/---

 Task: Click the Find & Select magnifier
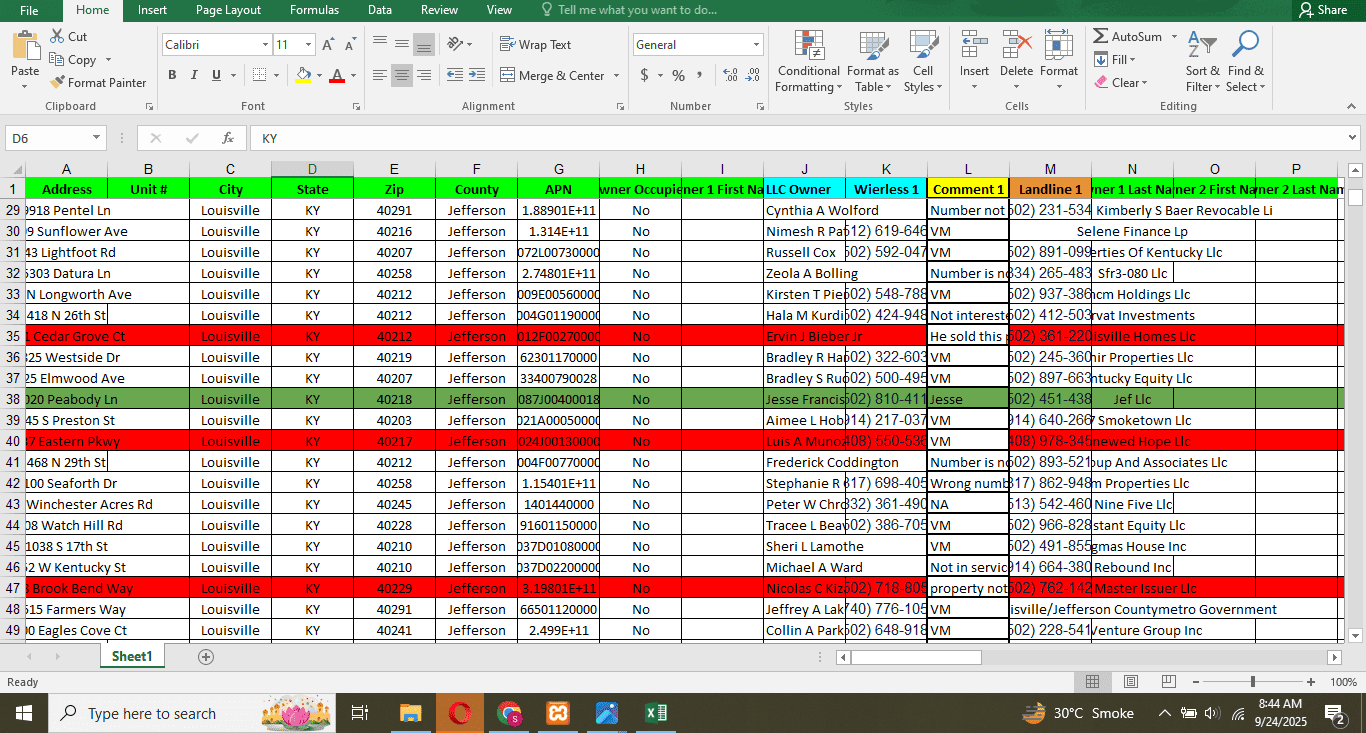tap(1245, 62)
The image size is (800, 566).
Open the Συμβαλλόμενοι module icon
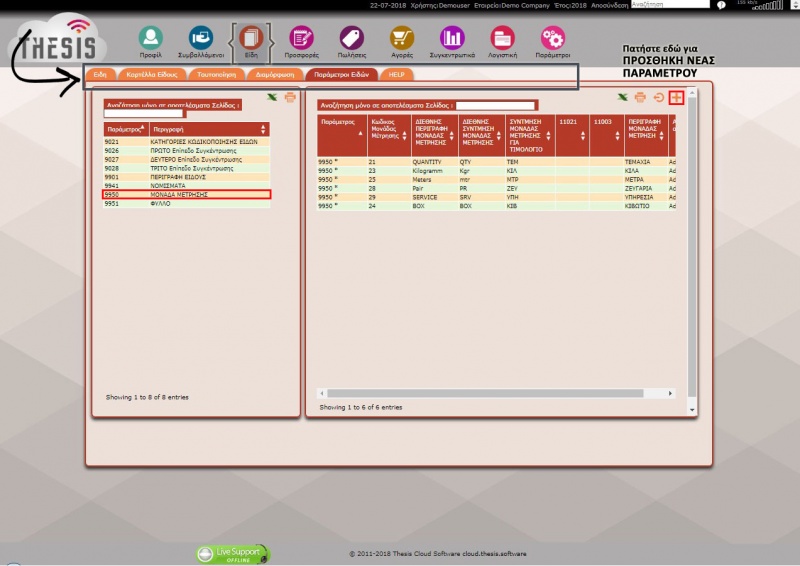click(201, 39)
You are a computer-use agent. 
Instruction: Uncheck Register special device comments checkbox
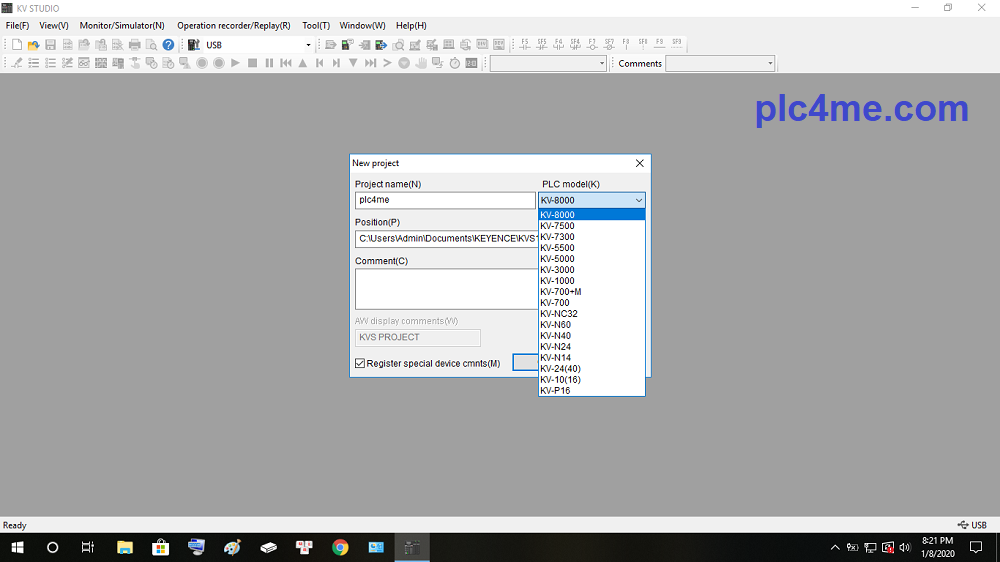point(360,363)
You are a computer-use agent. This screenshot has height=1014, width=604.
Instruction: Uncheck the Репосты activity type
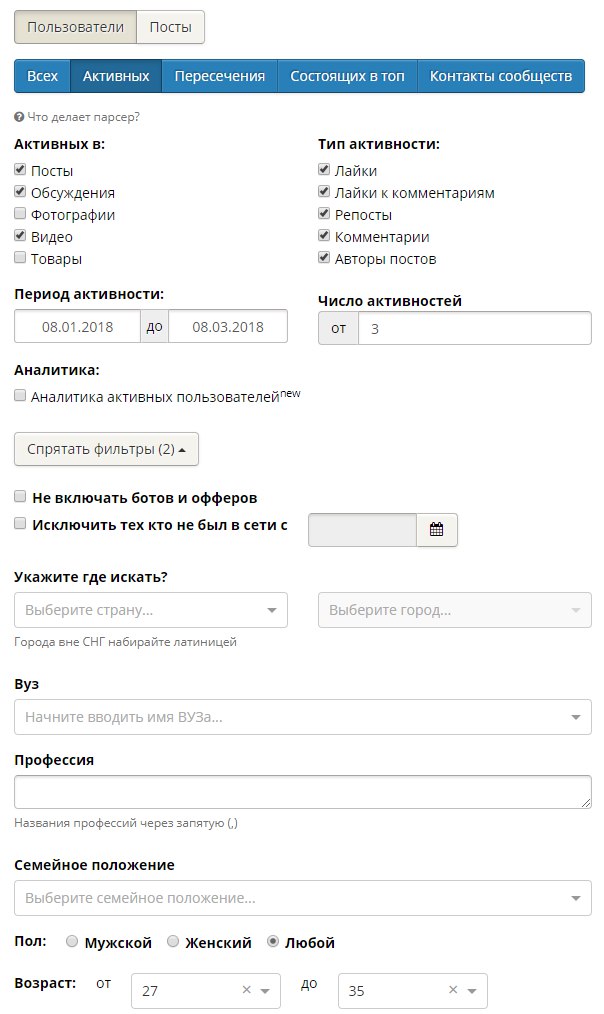324,214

\---

- **Directions**: Look through the material above for "computer" and copy the lines that have it.

- **Exercise result**:
You are a computer-use agent. 
You are a computer-use agent. This screenshot has height=1014, width=604.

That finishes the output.